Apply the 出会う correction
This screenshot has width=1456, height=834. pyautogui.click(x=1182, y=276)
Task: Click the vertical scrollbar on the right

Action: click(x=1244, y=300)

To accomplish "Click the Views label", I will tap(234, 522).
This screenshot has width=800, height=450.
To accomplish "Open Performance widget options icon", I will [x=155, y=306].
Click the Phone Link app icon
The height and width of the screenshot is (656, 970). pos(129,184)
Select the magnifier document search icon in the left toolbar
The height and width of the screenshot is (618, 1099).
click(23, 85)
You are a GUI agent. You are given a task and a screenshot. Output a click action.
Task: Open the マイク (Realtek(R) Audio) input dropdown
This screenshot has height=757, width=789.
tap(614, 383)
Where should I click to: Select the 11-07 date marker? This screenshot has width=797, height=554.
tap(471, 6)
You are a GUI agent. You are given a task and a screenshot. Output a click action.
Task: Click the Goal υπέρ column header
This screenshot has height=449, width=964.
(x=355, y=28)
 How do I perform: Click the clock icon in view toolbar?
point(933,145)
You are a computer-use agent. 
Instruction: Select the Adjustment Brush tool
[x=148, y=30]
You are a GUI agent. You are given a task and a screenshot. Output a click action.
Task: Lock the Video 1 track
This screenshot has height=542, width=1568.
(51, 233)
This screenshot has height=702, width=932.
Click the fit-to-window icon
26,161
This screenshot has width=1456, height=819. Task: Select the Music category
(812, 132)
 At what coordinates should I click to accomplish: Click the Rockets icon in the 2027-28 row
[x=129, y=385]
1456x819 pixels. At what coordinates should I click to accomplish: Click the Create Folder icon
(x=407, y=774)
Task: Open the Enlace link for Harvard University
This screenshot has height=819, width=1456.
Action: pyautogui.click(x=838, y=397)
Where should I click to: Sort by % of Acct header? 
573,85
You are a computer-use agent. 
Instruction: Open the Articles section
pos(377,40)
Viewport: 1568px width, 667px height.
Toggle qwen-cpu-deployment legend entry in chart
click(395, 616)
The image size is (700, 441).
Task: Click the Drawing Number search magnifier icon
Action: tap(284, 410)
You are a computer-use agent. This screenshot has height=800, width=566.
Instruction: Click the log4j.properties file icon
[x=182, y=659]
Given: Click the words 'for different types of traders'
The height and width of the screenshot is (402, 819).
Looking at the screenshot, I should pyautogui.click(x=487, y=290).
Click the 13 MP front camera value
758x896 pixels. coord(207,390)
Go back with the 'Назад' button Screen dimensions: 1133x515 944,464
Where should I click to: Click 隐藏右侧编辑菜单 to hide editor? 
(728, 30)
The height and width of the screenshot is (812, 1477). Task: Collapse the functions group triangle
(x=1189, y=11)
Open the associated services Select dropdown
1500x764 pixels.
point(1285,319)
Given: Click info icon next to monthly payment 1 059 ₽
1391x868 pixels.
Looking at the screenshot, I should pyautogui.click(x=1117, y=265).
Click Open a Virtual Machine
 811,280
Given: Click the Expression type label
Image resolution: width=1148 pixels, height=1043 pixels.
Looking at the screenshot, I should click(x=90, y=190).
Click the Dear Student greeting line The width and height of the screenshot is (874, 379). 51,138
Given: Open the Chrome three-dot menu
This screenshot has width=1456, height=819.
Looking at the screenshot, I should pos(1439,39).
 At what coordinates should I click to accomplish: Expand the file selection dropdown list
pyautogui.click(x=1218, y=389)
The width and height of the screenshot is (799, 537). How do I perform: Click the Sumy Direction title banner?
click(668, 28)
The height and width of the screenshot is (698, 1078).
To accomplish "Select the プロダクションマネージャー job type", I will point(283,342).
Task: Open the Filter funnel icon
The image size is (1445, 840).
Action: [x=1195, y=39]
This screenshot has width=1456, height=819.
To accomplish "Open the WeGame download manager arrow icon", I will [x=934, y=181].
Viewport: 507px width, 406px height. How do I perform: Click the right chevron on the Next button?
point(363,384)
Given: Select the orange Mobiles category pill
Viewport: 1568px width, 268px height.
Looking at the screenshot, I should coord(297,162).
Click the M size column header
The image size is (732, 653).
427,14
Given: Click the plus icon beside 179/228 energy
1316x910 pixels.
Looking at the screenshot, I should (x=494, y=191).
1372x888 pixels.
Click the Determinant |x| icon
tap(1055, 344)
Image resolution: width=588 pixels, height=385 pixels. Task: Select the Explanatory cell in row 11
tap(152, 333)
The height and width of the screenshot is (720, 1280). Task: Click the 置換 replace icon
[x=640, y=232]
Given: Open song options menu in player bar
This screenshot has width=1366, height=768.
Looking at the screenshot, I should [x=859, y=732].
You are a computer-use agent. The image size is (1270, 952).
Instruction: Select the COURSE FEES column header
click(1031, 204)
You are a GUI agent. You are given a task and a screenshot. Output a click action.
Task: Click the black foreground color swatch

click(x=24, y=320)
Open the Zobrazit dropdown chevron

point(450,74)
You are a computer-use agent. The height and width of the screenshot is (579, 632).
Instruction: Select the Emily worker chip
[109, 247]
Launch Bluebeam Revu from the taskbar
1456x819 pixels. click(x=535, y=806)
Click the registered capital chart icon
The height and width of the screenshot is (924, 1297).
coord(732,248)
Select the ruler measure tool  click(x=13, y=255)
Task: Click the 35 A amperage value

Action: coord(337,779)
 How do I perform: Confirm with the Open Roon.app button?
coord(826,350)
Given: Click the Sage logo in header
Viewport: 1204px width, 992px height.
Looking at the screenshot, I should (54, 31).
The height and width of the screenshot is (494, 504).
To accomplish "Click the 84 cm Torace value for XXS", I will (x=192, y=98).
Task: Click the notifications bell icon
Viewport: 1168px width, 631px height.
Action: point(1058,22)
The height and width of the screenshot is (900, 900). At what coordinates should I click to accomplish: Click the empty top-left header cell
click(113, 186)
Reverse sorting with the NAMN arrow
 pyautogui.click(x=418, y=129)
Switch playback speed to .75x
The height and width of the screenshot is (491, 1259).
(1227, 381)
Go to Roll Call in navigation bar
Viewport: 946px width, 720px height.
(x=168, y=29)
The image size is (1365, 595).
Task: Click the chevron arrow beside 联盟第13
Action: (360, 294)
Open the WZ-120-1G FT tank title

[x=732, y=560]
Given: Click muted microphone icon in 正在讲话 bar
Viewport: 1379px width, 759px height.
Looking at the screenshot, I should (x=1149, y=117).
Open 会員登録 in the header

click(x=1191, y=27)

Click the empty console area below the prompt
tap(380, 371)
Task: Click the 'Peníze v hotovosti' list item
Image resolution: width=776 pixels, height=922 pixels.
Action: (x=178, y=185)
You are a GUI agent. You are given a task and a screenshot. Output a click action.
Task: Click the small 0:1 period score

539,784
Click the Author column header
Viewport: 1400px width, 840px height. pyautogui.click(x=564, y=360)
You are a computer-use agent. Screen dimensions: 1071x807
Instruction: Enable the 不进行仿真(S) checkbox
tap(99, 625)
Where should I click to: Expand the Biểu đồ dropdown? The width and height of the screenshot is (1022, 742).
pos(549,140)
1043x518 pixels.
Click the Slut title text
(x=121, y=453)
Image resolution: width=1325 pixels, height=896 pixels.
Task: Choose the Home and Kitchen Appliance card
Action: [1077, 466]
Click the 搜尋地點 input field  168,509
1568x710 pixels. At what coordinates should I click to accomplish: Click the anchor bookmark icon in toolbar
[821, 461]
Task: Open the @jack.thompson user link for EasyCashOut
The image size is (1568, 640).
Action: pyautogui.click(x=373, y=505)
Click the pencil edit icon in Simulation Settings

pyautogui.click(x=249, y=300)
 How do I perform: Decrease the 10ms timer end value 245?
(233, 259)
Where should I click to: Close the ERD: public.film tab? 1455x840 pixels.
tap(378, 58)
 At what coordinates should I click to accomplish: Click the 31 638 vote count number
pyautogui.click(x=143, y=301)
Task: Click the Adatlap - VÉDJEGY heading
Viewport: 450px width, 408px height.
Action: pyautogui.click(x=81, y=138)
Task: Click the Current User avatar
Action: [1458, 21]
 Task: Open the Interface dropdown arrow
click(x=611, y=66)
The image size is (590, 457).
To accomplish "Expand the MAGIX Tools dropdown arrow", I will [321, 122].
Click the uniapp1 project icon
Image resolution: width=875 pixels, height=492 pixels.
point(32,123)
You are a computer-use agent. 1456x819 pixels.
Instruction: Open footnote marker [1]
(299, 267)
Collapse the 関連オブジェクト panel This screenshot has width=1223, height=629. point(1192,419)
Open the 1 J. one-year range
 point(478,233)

****

▶ **Problem requirements**
Rewrite the data lines starting at the one that contains "Open the WZ-120-1G FT tank title" and ending at the one that contains "tap(380, 371)" as a numbered list, leaving out blank lines.

▶ **Full response**
1. Open the WZ-120-1G FT tank title
2. [x=732, y=560]
3. Given: Click muted microphone icon in 正在讲话 bar
4. Viewport: 1379px width, 759px height.
5. Looking at the screenshot, I should (x=1149, y=117).
6. Open 会員登録 in the header
7. click(x=1191, y=27)
8. Click the empty console area below the prompt
9. tap(380, 371)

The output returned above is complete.